[TASKS AND EXERCISES]
1: Transcribe the part of the guitar trainer write-up from "I started Sisco’s" up to and including "real musical decision-making.".
2: According to the guitar trainer write-up, what form did the first version of the trainer take?

[SOURCE DOCUMENT]

• • • •

I started Sisco’s Guitar Trainer because I was working on my own guitar chops and wanted a better way to practice modes, root notes, scale degrees, and how those sounds relate to chords. I could find plenty of static charts, but I wanted something more active: a trainer that would show the fretboard, ask me questions, reveal answers, and help connect pattern recognition to real musical decision-making.
The first version began as an HTML5 web app that I vibe coded from scratch with AI. I used prompt engineering, fast UI iteration, and a lot of visual direction to turn rough ideas into working screens. The process felt close to sketching a layout, describing the interaction, and then refining the generated code until it behaved like the tool I had in my head. I built early trainer views for modes, root notes, and scale-degree practice, then kept adjusting the interface around what felt useful while actually playing guitar.
The biggest challenge was teaching the AI the difference between scale patterns, root-note positions, interval logic, and the way guitar players think visually across the neck. That became a prompt-design problem as much as a UI problem. I had to get very specific about pattern data, note relationships, color states, and answer behavior. The more precise the prompts became, the better the product became. That process taught me how to guide AI as a creative and technical collaborator instead of treating it like a one-shot code generator.

• • • •

[RECORD EXCERPTS]
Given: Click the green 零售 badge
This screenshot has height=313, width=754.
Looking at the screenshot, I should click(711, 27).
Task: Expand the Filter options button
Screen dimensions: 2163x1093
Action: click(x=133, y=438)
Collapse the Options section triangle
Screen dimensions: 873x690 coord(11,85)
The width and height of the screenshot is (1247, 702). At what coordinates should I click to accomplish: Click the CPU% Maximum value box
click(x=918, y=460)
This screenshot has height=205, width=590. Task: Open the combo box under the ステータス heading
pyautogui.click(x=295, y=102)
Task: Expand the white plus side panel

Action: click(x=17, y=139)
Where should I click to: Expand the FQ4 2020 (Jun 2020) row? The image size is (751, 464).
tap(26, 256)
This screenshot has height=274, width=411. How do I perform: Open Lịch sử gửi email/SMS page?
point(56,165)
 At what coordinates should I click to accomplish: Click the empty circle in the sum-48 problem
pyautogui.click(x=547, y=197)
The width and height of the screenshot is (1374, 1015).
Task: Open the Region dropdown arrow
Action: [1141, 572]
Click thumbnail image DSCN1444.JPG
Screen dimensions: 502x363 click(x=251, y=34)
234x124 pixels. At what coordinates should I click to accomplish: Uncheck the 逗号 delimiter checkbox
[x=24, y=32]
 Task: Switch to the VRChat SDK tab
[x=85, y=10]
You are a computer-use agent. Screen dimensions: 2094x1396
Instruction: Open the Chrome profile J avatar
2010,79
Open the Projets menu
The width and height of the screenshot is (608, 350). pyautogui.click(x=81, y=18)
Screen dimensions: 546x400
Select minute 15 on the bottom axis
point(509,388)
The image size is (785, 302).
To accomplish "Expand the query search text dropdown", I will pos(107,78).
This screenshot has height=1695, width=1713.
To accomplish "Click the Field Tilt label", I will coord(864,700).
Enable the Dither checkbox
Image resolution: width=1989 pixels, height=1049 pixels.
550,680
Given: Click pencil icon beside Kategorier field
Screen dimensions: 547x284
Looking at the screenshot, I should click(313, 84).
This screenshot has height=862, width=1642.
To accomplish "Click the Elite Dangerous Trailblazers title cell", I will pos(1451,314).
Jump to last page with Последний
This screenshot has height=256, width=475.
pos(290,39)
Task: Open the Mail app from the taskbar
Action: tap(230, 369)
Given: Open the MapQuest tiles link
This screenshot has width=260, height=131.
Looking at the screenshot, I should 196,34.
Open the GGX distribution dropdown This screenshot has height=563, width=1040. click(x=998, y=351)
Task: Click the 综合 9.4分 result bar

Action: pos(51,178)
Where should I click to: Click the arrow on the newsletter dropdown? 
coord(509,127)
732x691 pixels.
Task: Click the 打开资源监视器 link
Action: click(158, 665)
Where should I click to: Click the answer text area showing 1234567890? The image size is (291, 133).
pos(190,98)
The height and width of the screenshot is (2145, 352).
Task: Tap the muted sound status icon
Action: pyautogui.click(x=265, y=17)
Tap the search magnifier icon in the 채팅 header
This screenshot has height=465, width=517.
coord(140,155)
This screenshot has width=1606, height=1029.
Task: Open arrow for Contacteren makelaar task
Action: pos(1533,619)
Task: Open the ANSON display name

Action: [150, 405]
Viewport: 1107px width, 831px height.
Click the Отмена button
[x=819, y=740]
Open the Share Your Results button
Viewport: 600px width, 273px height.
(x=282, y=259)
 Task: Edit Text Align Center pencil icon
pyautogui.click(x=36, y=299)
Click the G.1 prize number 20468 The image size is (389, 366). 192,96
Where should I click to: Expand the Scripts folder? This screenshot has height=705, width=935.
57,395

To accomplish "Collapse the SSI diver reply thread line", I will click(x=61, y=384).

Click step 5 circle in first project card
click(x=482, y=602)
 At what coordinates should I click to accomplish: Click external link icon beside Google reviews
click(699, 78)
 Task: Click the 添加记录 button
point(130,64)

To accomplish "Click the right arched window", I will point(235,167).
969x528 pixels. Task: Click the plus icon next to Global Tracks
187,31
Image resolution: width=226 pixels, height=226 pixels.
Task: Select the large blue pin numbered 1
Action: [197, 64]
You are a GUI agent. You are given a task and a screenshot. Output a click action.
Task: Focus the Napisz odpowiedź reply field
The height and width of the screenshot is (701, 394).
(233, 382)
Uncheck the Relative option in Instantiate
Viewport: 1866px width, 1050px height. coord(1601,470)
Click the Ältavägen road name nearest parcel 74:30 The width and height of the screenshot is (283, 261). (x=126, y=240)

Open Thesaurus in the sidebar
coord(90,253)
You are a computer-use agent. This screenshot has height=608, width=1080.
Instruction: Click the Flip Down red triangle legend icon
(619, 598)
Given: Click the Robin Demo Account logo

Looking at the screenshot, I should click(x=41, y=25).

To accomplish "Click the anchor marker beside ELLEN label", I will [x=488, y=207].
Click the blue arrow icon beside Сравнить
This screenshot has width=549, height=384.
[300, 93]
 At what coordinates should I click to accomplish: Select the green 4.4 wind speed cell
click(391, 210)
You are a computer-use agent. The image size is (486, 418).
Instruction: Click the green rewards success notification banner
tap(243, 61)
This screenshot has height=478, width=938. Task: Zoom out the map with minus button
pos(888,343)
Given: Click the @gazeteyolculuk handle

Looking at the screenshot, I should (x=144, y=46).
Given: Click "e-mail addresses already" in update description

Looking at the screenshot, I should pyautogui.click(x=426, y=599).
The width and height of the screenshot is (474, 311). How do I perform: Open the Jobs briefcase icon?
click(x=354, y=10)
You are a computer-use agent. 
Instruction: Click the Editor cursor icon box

• • • •

[COMPLETE ANSWERS]
1:
I started Sisco’s Guitar Trainer because I was working on my own guitar chops and wanted a better way to practice modes, root notes, scale degrees, and how those sounds relate to chords. I could find plenty of static charts, but I wanted something more active: a trainer that would show the fretboard, ask me questions, reveal answers, and help connect pattern recognition to real musical decision-making.

2: It began as an HTML5 web app vibe coded from scratch with AI.